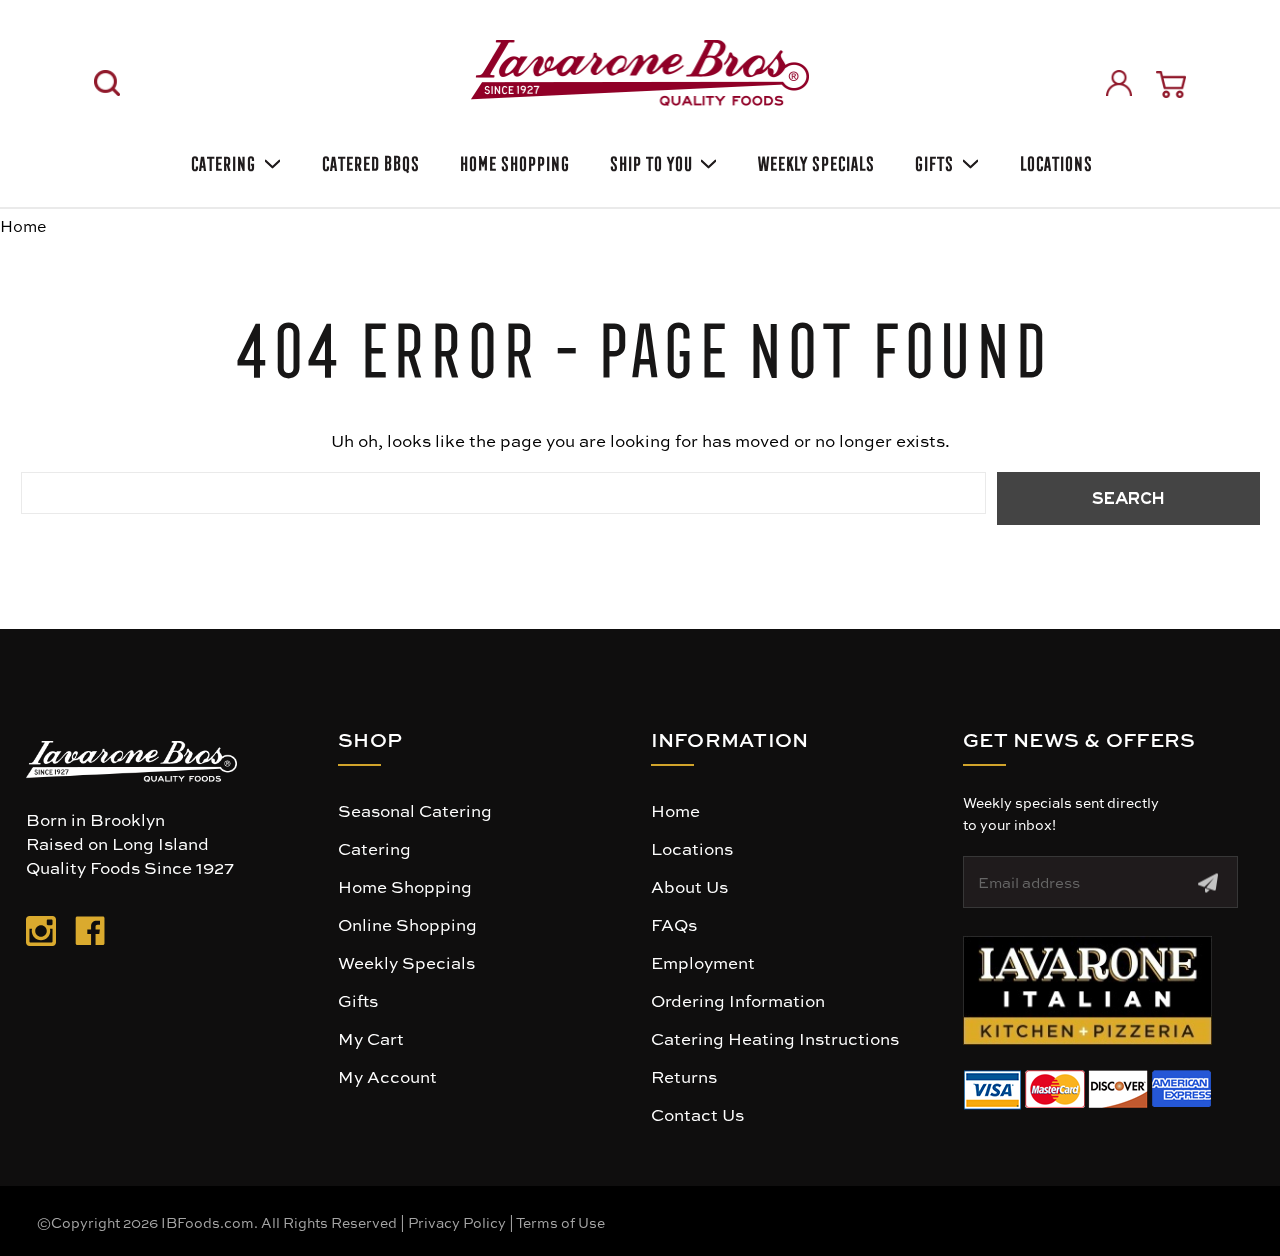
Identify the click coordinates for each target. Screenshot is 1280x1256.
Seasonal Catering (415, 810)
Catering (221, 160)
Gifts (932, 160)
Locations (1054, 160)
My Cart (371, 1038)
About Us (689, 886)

=======

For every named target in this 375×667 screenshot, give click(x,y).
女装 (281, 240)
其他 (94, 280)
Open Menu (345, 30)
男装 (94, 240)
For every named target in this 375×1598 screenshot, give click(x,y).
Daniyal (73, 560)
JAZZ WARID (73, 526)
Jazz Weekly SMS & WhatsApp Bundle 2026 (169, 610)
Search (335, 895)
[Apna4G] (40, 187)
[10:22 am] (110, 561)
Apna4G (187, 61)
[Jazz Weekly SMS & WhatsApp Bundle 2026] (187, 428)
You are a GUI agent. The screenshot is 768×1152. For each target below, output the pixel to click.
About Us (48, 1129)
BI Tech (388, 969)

=======

[What the task requires]
Say, as a bare number, how many lines above contain the word "Weekly".

[Solution to the problem]
2